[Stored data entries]
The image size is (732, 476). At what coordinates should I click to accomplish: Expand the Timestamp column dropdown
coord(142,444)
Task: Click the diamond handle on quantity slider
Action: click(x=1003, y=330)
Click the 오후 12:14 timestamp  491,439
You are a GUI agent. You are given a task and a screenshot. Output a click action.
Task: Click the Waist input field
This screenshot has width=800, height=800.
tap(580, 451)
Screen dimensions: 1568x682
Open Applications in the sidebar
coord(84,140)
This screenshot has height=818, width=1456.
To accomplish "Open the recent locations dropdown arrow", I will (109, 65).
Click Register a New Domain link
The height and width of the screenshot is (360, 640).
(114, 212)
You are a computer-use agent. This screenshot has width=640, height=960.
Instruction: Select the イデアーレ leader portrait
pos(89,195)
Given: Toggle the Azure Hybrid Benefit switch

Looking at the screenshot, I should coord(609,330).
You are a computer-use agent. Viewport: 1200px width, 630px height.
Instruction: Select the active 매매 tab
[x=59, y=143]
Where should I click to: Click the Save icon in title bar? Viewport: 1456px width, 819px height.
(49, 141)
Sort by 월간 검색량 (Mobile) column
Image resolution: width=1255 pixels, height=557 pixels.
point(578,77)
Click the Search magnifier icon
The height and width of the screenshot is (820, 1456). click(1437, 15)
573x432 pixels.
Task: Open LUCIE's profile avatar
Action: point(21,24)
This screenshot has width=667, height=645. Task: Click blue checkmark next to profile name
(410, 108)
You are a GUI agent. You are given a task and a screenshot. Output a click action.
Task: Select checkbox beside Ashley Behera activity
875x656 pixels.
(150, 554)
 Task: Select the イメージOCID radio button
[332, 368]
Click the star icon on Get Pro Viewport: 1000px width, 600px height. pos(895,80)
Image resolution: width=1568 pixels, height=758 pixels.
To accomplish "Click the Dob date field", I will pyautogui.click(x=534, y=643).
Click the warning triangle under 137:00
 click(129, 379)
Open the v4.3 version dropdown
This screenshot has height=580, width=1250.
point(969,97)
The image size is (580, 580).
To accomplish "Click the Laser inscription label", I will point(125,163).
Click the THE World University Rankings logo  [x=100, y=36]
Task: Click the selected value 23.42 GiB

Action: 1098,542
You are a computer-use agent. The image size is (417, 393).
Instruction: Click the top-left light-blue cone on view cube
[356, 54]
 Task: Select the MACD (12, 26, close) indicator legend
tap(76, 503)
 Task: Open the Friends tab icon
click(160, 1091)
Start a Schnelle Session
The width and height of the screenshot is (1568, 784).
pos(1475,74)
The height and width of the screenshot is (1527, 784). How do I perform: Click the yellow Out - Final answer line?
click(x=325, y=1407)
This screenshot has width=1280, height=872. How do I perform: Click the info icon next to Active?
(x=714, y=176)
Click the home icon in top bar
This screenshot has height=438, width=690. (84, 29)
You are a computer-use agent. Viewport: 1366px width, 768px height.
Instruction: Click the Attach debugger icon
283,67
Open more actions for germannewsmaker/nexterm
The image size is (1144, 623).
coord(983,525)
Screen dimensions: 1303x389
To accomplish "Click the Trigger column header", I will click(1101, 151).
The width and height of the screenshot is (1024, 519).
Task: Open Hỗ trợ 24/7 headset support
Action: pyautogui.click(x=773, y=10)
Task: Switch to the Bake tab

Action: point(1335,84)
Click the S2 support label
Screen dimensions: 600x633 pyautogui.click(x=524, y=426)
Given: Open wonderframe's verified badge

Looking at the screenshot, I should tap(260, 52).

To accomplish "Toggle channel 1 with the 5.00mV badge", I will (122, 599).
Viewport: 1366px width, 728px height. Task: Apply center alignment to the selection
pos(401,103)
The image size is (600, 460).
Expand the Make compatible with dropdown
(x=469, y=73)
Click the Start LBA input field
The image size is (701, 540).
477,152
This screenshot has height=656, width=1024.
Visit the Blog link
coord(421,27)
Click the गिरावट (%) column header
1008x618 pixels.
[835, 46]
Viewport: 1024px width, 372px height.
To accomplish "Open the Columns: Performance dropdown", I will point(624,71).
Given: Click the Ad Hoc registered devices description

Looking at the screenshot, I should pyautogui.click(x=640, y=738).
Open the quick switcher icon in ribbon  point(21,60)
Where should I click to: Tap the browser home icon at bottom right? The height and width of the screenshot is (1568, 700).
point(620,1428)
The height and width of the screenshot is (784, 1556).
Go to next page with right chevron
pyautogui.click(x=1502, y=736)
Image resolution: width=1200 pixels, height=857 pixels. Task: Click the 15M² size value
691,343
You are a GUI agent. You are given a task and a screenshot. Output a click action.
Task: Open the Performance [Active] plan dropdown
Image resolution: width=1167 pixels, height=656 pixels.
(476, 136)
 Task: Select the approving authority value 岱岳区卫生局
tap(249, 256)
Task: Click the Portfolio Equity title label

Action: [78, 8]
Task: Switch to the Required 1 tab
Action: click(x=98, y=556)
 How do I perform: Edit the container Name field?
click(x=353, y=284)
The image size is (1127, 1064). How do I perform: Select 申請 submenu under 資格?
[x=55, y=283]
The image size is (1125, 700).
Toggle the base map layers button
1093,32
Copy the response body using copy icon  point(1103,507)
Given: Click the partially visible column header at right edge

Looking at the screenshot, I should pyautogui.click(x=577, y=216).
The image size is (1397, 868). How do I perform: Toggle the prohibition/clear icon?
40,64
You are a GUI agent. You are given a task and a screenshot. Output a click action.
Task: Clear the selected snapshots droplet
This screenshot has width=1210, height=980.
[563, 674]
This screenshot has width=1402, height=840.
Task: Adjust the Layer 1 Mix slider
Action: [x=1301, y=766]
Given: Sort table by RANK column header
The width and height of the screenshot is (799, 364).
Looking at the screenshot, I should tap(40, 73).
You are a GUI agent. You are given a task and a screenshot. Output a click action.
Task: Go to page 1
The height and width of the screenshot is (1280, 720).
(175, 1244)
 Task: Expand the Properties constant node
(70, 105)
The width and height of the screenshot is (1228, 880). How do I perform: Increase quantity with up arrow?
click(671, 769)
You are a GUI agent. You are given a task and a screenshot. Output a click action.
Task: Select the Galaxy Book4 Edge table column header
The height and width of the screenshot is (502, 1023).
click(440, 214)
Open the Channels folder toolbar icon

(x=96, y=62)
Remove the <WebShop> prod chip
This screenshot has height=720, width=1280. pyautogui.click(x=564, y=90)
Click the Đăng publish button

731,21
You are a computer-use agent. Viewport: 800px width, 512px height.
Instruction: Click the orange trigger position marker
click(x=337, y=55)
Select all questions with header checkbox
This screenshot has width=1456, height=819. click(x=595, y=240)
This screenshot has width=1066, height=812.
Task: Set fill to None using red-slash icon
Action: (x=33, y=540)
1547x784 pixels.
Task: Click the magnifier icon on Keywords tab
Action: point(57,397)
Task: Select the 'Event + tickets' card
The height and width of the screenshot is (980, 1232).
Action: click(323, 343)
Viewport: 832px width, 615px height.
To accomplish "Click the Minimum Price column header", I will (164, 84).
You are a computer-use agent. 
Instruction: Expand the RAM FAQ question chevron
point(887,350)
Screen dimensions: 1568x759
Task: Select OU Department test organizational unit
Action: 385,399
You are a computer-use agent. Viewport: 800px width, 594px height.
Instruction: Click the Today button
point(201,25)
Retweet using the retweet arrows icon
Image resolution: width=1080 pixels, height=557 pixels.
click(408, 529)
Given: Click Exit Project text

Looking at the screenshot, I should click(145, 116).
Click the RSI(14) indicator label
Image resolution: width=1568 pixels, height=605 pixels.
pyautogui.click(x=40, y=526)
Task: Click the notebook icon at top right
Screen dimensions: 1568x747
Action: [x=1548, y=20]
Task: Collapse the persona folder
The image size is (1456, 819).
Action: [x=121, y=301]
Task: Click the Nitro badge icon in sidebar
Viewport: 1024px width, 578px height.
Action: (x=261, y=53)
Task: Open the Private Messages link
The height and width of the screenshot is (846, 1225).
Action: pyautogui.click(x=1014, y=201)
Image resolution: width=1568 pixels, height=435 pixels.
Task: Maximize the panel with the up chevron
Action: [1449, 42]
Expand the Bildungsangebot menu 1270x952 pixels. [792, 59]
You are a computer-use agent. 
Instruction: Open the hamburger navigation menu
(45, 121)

Directions: Rewrite the listing from the line with "Screen dimensions: 1303x389" up to and including the line with "Action: pyautogui.click(x=773, y=10)", changing "Trigger" to "Status" and leaving everything else as it is.

Result for this exercise:
Screen dimensions: 1303x389
To accomplish "Click the Status column header", I will click(1101, 151).
The width and height of the screenshot is (1024, 519).
Task: Open Hỗ trợ 24/7 headset support
Action: pyautogui.click(x=773, y=10)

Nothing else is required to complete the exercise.